I braced for the inevitable conflict that would erupt when the new detectives came over to confront Norden and Sykes. But instead, each went to a different member of the CSI team, drawing them aside and speaking in low voices. Within a minute, the team was packing its equipment.

Sykes and Norden exchanged a look and rushed over to one of the detectives, a bald guy in a camel coat. “What’s going on?” Sykes demanded. “What do you think you’re doing?”

The norm didn’t even glance at the zombie; he answered to Norden instead. “I’m commandeering this forensic team. We need them at a crime scene.”

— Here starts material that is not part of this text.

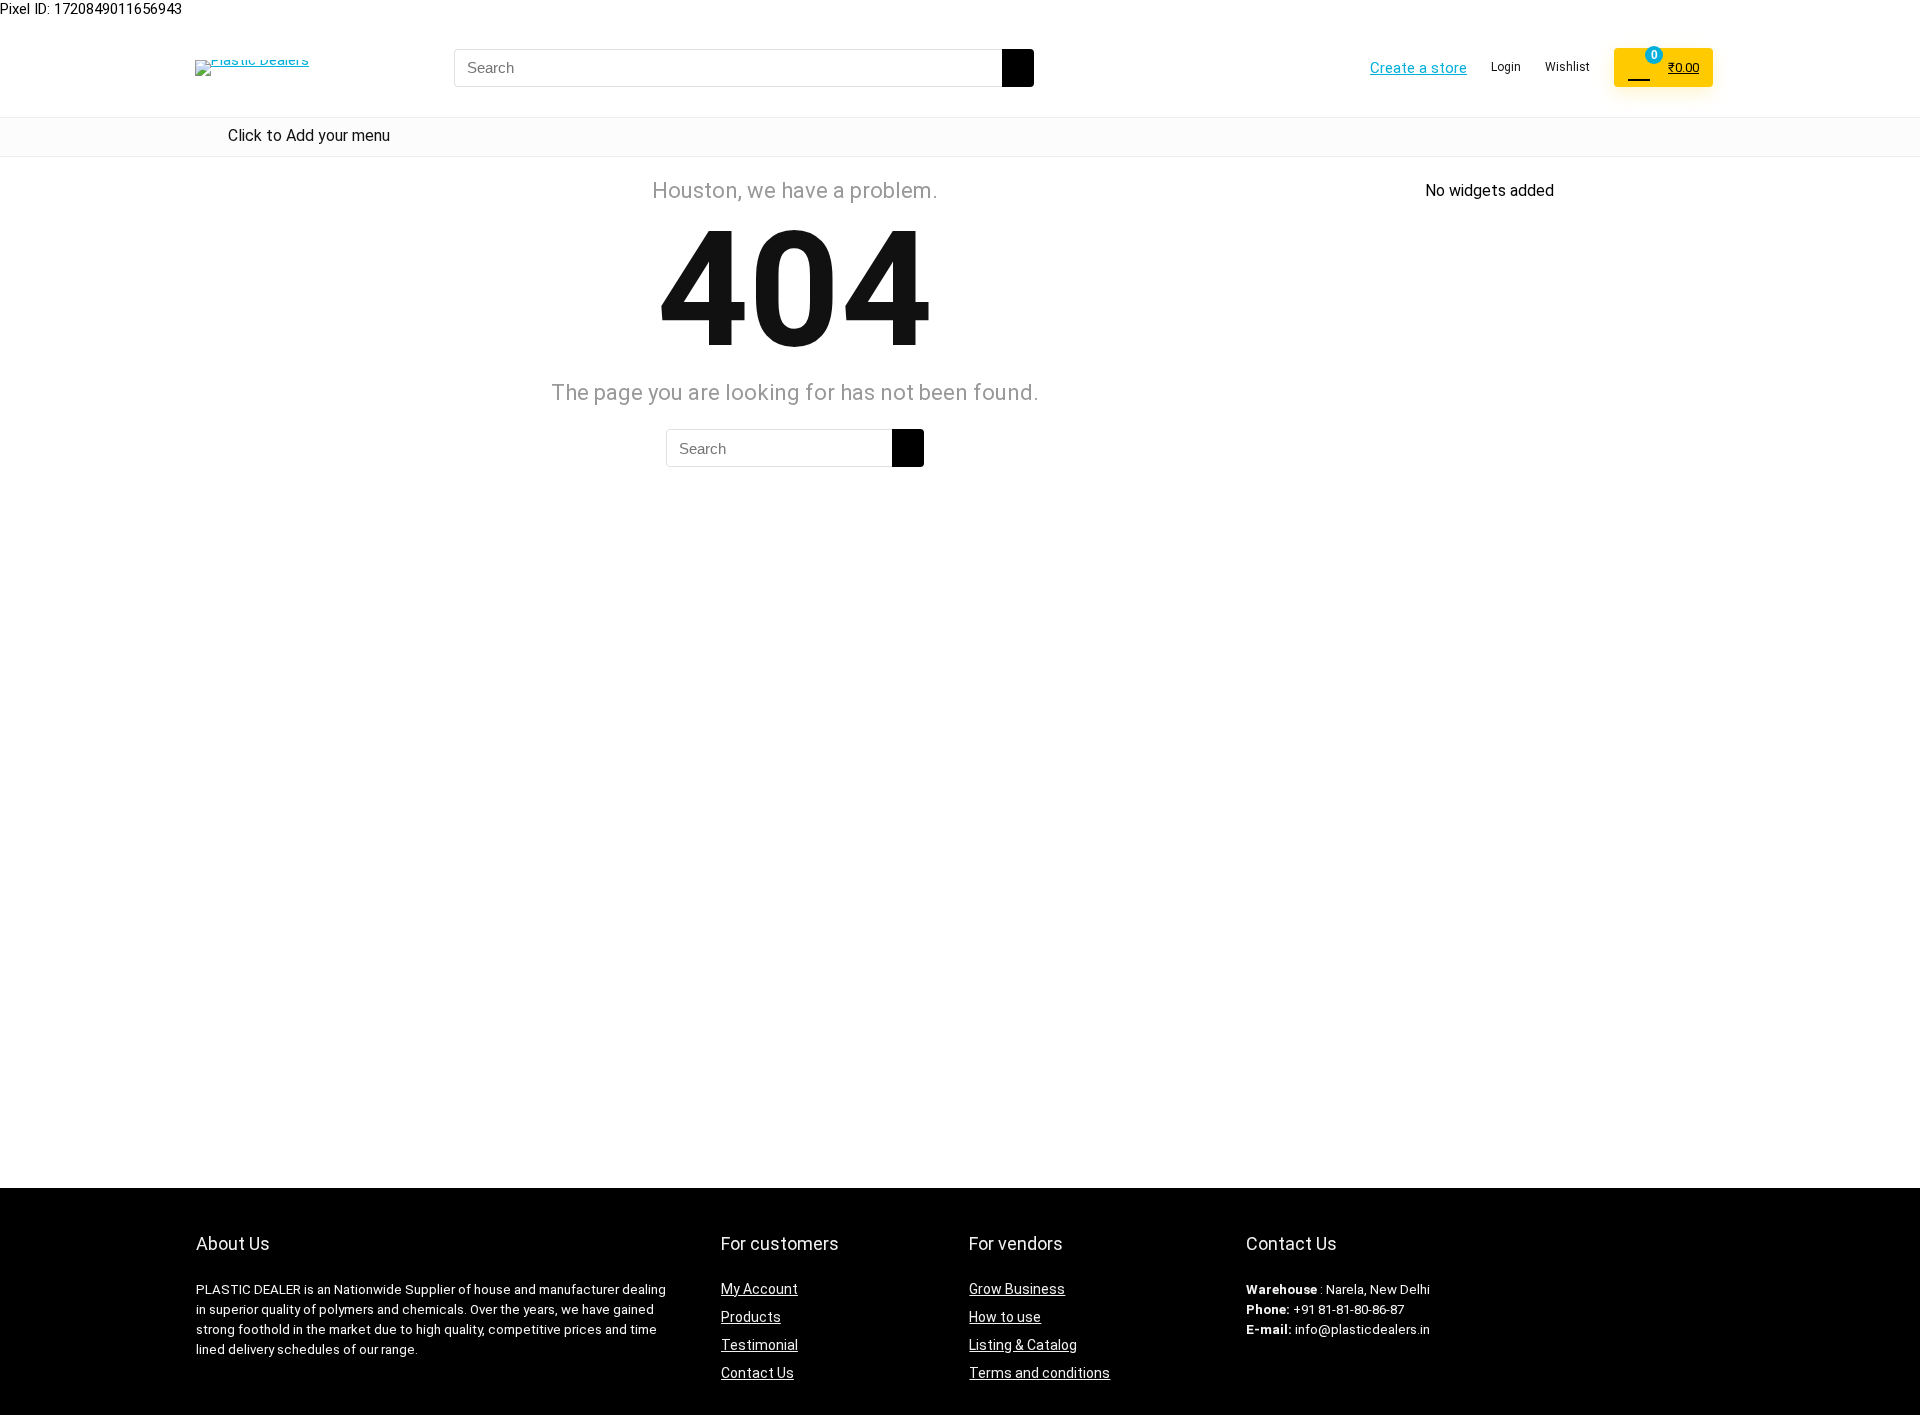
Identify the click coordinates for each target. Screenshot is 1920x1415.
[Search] (1018, 68)
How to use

“This is a crime scene,” Sykes said.

The norm kept his eyes on Norden, his gaze cool. “I don’t see any evidence of a crime.”

“Are you kidding?” Norden said. “A PDH was killed.”

“PDH? Oh, you mean a zombie. Like I said, no evidence of a crime.” He smirked. “You can’t murder something that’s already dead.”

Sykes gaped, like he couldn’t believe the norm had actually said that. Norden puffed himself up and took a step toward the detective, fists clenched. “You can’t blow this off. PDHs have rights in this state.”

“Our authorization comes from Hampson.” Fred Hampson, Boston’s police commissioner, was not a friend to paranormals. Given the chance, he’d be leading the torch-and-pitchfork crowd himself. “Anyway, show me a zombie who’s had his rights violated. I don’t see anything here but a big, stinking mess.” He gave his partner a look. “See? This is why I never go out in the Zone. Filthy goddamn monsters.”

“Who are you calling a monster, blood bag?” Sykes launched himself at the cop, who crashed to the floor. Sykes kneeled on the norm’s chest, his arms pumping like pistons. He landed a couple of good punches—zombie-strength punches—before Axel ran over and, with help from Norden, dragged him off the guy.

The norm detective sat up, pressing both hands to his face. Blood gushed from his nose, pouring through his fingers and staining his coat.

Uh-oh. Not good. If you’re a human and there’s a zombie around, bleeding is definitely a bad idea.